For context, that’s before we had ever visualised a human or plant virus, before organ or cell culture of viruses, before sequencing ofo viral genes or genomes and before we had labelled antibodies we could as probing tools to show viral proteins in tissues. It was known that this toxic stuff (virus, from Latin, translates to ‘slimy liquid, poison’) was smaller than bacteria because it passed through filters that stopped them, and yet could still cause disease. Discovery of human viruses came later still (Yellow fever virus, 1901-1921).
Koch’s postulates were never intended to be rigidly applied, even then. In fact, trying to strictly adhere to them probably delayed the discovery of viruses.
So let’s move away from the 1890s…this revision by Fredericks and Relman (from Fenner and White’s Medical Virology (Fifth Edition) is more much more relevant to recent decades.
How do we know the SARS-CoV-2 in these earlier studies wasn’t the flu or something else that made the patients sick?
Fair enough question. Let’s look at one variant of SARS-CoV-02 because it mentioned a couple of times in the studies above. BetaCoV/Germany/BavPat1/2020 p.1 has been made available for researchers via reliable and professional providers of such biological materials (linked above). It was collected January 28th from a hospitalized male patient from Munich who was described as the index case of the Bavaria cluster in Germany. He was initially suffering from cough, fever and diarrhoea. The SARS-CoV-2 variant from this patient is listed on the sequence database, GISAID, as hCoV-19/Germany/BY-ChVir-929/2020 (with it’s unique identified EPI_ISL_406862). It was sequenced from the original sample, not undergoing any cell culturing first. Obviously, after this, the virus was cultured and made available as a resource for other scientists to use – which it clearly has been and put to very good use.

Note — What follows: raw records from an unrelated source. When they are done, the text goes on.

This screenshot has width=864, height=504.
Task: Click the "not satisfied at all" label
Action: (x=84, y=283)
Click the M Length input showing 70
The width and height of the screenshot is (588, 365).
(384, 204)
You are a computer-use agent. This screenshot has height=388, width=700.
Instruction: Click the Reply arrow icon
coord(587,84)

SARS-CoV-2 was confirmed in all of these cases by careful testing at two different laboratories. All patients in this Munich-based cluster  were also tested for all other important respiratory viruses using sensitive PCR-based tests. These included:
- influenza virus A
- influenza virus B
- respiratory syncytial virus
- human parainfluenza viruses 1, 2, 3 and 4
- human metapneumovirus
- human bocavirus
No concurrent infections were identified. The initial case in the cluster, who provided the sputum that was sequenced, also seroconverted at day 10 after symptom onset showing the body’s immune response o the viral invader. He was still shedding RT-PCR detectable viral RNA in the sputum and stool, but not nasal swabs, 21 days after onset.
All of this sums up as: the studies done on this virus are studies of this virus. These were not accidentally studies of some other (completely unknown beforehand by the way) virus. And the sequence was not “tainted” by culturing; the SARS-CoV-2 entire genetic makeup was determined from material taken directly from the patient who was sick due to this virus and not another virus, at the time. They were also sick with an acute respiratory illness traditionally typical of a viral cause. It’s a tight case.

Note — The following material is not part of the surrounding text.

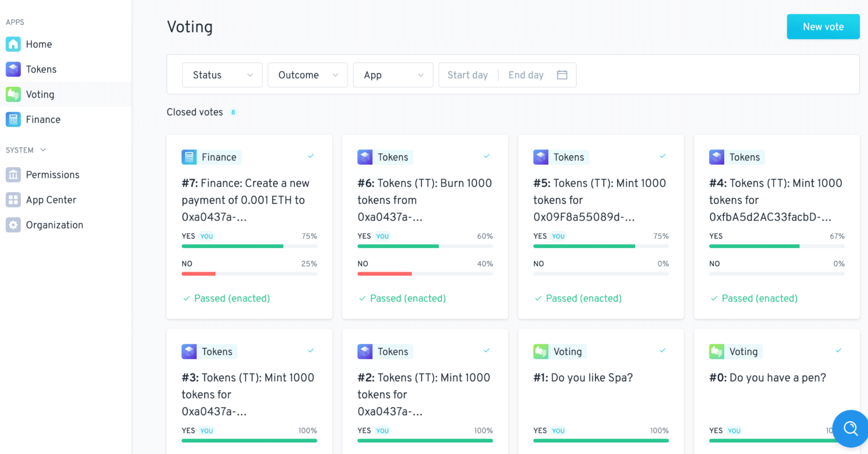Open the App filter dropdown
Viewport: 868px width, 454px height.
point(393,75)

Do we know if SARS-CoV-2 causes disease though?
Well, yeah. I mean, if we overlook the many cases of COVID-19 patients harbouring SARS-CoV-2 and no other virus and if we willfully ignore for a moment the strong links with COVID-19 signs, symptoms and progress and virus presence and replication kinetics, there are also animal studies showing that introducing this pathogen, causes disease.
One good example, because it reproduces some of the
Another primate study  administered SARS-CoV-2 via the nose and throat to Macaca fascicularis (did not use a virus-free control group). Only one monkey developed symptoms (cold-like) and all developed antibodies to a region of the spike protein and
So why do some think SARS-CoV-2 isn’t real or hasn’t been properly “purified”?
Some of the concern could come from papers like this one  which notes that researchers need to be careful when growing a virus in culture because the process can result in genetic changes or mutation. Very true. Cell culture cells often originate from an animal that is different to the one in which the virus originated so there can be pressure on the virus to produce mutant variants which are better adapted to the new cellular environment. But today we can sequence the new virus’s entire genome – the code for all it is and can be – before (or in parallel or after if we dip into the original samples several times) we try and culture the virus. That way we have our “baseline” genetic code against which we can compare the cell culture code. Indeed scientists like to do this to see how the virus is changing and explain why new behaviours in culture may occur.
The earliest virus discoveries were made simply by noting that the thing causing disease could not be filtered out of a liquid using a very fine porcelain (Chamberland) filter, the way bacteria could be. Basic stuff but the foundation of virology.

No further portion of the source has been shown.